7.12.08

Es fácil construir una idea romántica de la Amazonia –desde lejos. Pero la realidad es que las condiciones de vida permanecen básicas, sin ser ya indígenas (las culturas indígenas son de una sofisticación inigualable). Son una gelatina mutante de luchas que se suman bajo la lluvia.
Hoy me parece un sistema viscoso, fuera del agua prístina e inocente de Jatuncocha.

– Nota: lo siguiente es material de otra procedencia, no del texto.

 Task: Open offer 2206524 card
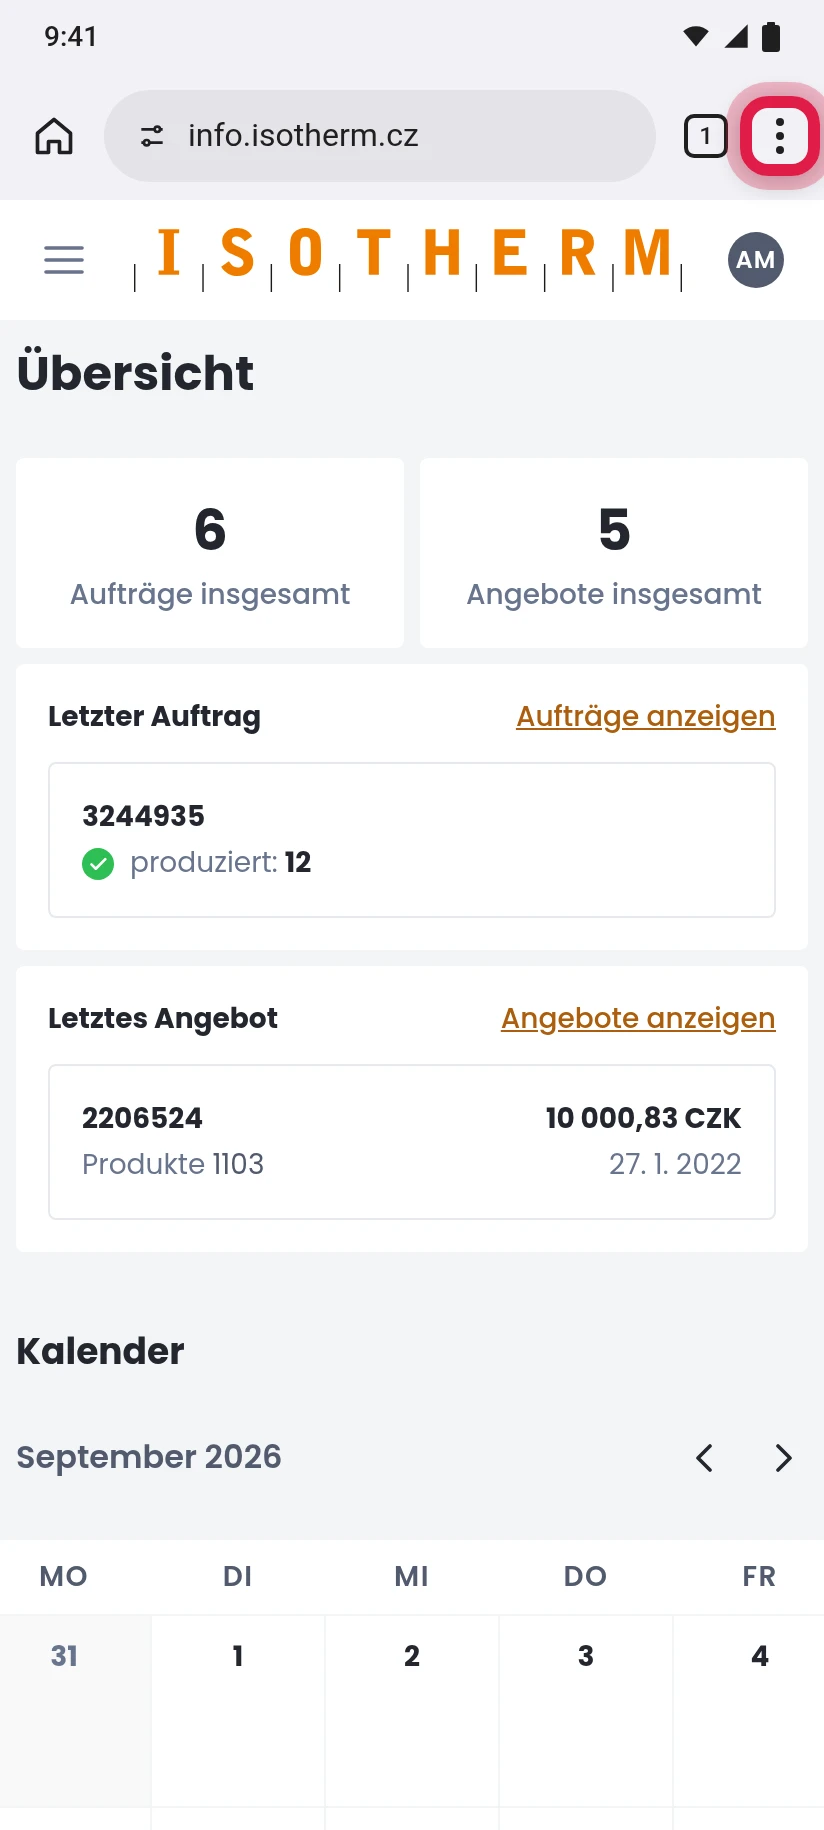pos(412,1142)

El tramo es de plumas ensopadas, vapores de cocina contrecha, pelos erizados de cuero de jabalí enroscado, de canastas tejidas en jaulas de pájaro, guanta puntiaguda entre los brazos, colas de cerdo arrastradas sobre la superficie resbalosa del suelo de metal –la vida en la Amazonia es dura, chaposa, enlodada para quien no es turista y espera el paso de esta barcaza con esperanza y ansiedad: único contacto, aún, con el mundo fuera de este río.
Nos detenemos… seguimos, en espirales de baile dislocado.

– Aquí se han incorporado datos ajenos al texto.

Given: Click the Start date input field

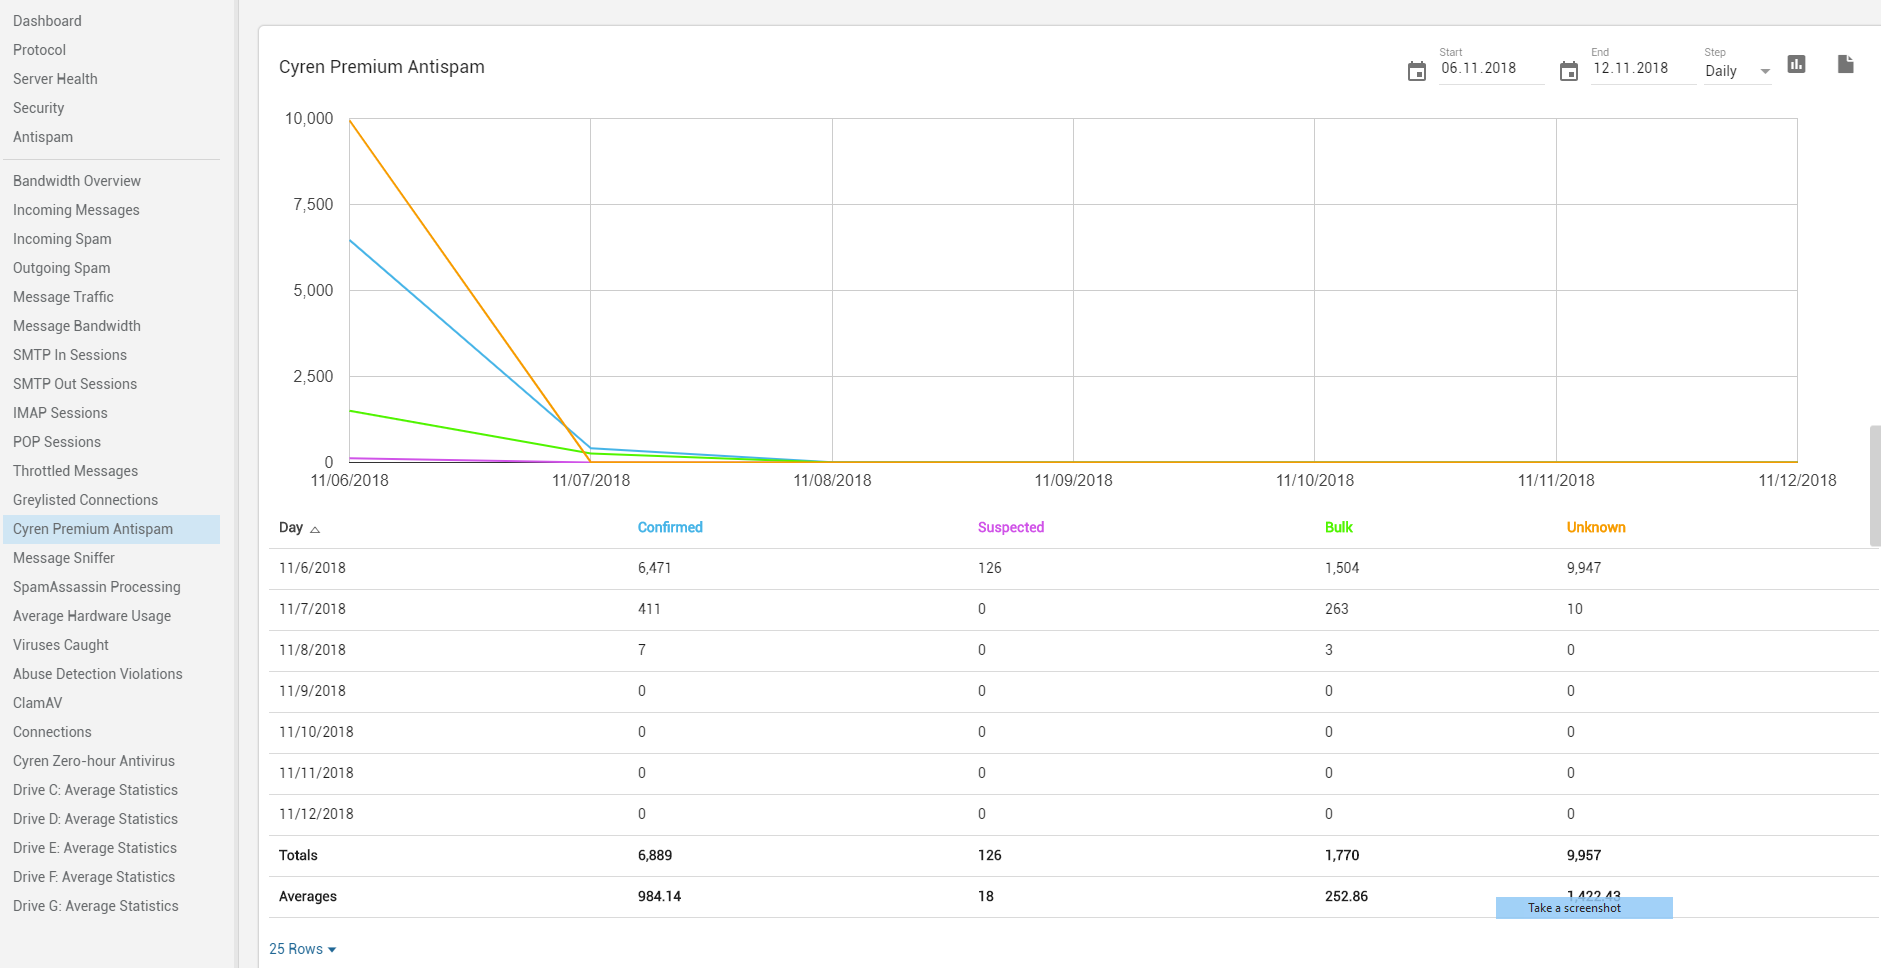Looking at the screenshot, I should [1490, 69].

¿Cómo describir la Amazonia? Tan sólo la ficción parece proveer los mecanismos necesarios. Cada parada es un escenario inverosímil. Este arca de Noé improbable se ubica en la línea entre lo creíble y lo inimaginable. Dicen que la demencia es la incapacidad de distinguir entre lo “real” y lo imaginado: la Amazonia, en su crudeza, es ficción pura, pura realidad. Visitarla es sumergirse en lo fantástico, en la catarsis de su tragedia, la comedia de su realidad –a la selva uno se aproxima con humor, para sobrevivirla; con admiración, para penetrar su grandeza.
La erosión continental de un río sin magnitudes, ubicado fuera del metro, irreverente y calmo. Someter este paisaje a la medida es destruirlo; aprender a vivir con él, en él, de su lado, es un reto por enfrentarse. Absorber su humedad, verde o azul, es condenarlo.